START Exercise material

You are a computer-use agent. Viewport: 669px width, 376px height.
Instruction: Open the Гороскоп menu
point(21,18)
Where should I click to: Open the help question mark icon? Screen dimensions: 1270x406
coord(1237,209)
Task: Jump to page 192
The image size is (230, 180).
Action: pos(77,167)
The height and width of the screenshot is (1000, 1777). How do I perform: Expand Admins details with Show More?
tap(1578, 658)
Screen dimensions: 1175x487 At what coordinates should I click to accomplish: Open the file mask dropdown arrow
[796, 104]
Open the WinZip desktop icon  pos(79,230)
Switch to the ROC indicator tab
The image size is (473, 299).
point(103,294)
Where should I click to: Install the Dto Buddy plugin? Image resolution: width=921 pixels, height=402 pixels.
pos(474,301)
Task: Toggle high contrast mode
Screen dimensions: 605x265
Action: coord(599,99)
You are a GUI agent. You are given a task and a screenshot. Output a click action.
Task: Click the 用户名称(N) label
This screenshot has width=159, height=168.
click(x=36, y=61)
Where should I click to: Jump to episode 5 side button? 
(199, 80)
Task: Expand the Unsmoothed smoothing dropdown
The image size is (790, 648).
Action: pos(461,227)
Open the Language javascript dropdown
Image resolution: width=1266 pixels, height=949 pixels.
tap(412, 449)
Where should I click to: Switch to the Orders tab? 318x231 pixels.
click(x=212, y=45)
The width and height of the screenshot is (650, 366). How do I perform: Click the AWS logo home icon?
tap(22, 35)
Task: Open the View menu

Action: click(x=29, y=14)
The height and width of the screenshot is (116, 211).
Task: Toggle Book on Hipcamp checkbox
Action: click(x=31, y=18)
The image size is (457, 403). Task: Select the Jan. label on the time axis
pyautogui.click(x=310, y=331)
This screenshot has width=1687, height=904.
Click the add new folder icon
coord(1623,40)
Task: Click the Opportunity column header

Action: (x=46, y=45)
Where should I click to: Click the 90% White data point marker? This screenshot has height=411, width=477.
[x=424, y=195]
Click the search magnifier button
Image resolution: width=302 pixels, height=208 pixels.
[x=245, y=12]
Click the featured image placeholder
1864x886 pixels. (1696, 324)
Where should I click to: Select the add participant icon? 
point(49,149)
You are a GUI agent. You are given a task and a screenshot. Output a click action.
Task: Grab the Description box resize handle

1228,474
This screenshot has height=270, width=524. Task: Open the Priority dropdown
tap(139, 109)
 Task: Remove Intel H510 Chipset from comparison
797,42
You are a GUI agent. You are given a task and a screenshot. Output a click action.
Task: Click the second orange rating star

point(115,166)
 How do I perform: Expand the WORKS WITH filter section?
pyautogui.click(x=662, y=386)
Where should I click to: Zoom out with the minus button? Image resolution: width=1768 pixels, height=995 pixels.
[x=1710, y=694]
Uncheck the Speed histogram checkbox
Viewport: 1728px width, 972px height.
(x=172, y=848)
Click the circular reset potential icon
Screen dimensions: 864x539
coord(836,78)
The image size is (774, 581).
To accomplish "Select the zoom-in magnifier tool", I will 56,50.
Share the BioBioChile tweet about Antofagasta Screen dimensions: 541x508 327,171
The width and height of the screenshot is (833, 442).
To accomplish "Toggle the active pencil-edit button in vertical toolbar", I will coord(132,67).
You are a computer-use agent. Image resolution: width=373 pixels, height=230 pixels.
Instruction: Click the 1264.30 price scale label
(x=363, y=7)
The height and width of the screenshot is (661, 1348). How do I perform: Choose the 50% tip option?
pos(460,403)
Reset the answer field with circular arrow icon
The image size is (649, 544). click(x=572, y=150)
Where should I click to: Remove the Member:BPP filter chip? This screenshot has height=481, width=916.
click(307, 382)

END Exercise material

• [Exercise task] Repeat the lines above word for word.

• [Response for this exercise]
You are a computer-use agent. Viewport: 669px width, 376px height.
Instruction: Open the Гороскоп menu
point(21,18)
Where should I click to: Open the help question mark icon? Screen dimensions: 1270x406
coord(1237,209)
Task: Jump to page 192
The image size is (230, 180).
Action: pos(77,167)
The height and width of the screenshot is (1000, 1777). How do I perform: Expand Admins details with Show More?
tap(1578, 658)
Screen dimensions: 1175x487 At what coordinates should I click to accomplish: Open the file mask dropdown arrow
[796, 104]
Open the WinZip desktop icon  pos(79,230)
Switch to the ROC indicator tab
The image size is (473, 299).
point(103,294)
Where should I click to: Install the Dto Buddy plugin? Image resolution: width=921 pixels, height=402 pixels.
pos(474,301)
Task: Toggle high contrast mode
Screen dimensions: 605x265
Action: coord(599,99)
You are a GUI agent. You are given a task and a screenshot. Output a click action.
Task: Click the 用户名称(N) label
This screenshot has width=159, height=168.
click(x=36, y=61)
Where should I click to: Jump to episode 5 side button? 
(199, 80)
Task: Expand the Unsmoothed smoothing dropdown
The image size is (790, 648).
Action: pos(461,227)
Open the Language javascript dropdown
Image resolution: width=1266 pixels, height=949 pixels.
tap(412, 449)
Where should I click to: Switch to the Orders tab? 318x231 pixels.
click(x=212, y=45)
The width and height of the screenshot is (650, 366). How do I perform: Click the AWS logo home icon?
tap(22, 35)
Task: Open the View menu

Action: click(x=29, y=14)
The height and width of the screenshot is (116, 211).
Task: Toggle Book on Hipcamp checkbox
Action: click(x=31, y=18)
The image size is (457, 403). Task: Select the Jan. label on the time axis
pyautogui.click(x=310, y=331)
This screenshot has width=1687, height=904.
Click the add new folder icon
coord(1623,40)
Task: Click the Opportunity column header

Action: (x=46, y=45)
Where should I click to: Click the 90% White data point marker? This screenshot has height=411, width=477.
[x=424, y=195]
Click the search magnifier button
Image resolution: width=302 pixels, height=208 pixels.
[x=245, y=12]
Click the featured image placeholder
1864x886 pixels. (1696, 324)
Where should I click to: Select the add participant icon? 
point(49,149)
You are a GUI agent. You are given a task and a screenshot. Output a click action.
Task: Grab the Description box resize handle

1228,474
This screenshot has height=270, width=524. Task: Open the Priority dropdown
tap(139, 109)
 Task: Remove Intel H510 Chipset from comparison
797,42
You are a GUI agent. You are given a task and a screenshot. Output a click action.
Task: Click the second orange rating star

point(115,166)
 How do I perform: Expand the WORKS WITH filter section?
pyautogui.click(x=662, y=386)
Where should I click to: Zoom out with the minus button? Image resolution: width=1768 pixels, height=995 pixels.
[x=1710, y=694]
Uncheck the Speed histogram checkbox
Viewport: 1728px width, 972px height.
(x=172, y=848)
Click the circular reset potential icon
Screen dimensions: 864x539
coord(836,78)
The image size is (774, 581).
To accomplish "Select the zoom-in magnifier tool", I will 56,50.
Share the BioBioChile tweet about Antofagasta Screen dimensions: 541x508 327,171
The width and height of the screenshot is (833, 442).
To accomplish "Toggle the active pencil-edit button in vertical toolbar", I will coord(132,67).
You are a computer-use agent. Image resolution: width=373 pixels, height=230 pixels.
Instruction: Click the 1264.30 price scale label
(x=363, y=7)
The height and width of the screenshot is (661, 1348). How do I perform: Choose the 50% tip option?
pos(460,403)
Reset the answer field with circular arrow icon
The image size is (649, 544). click(x=572, y=150)
Where should I click to: Remove the Member:BPP filter chip? This screenshot has height=481, width=916.
click(307, 382)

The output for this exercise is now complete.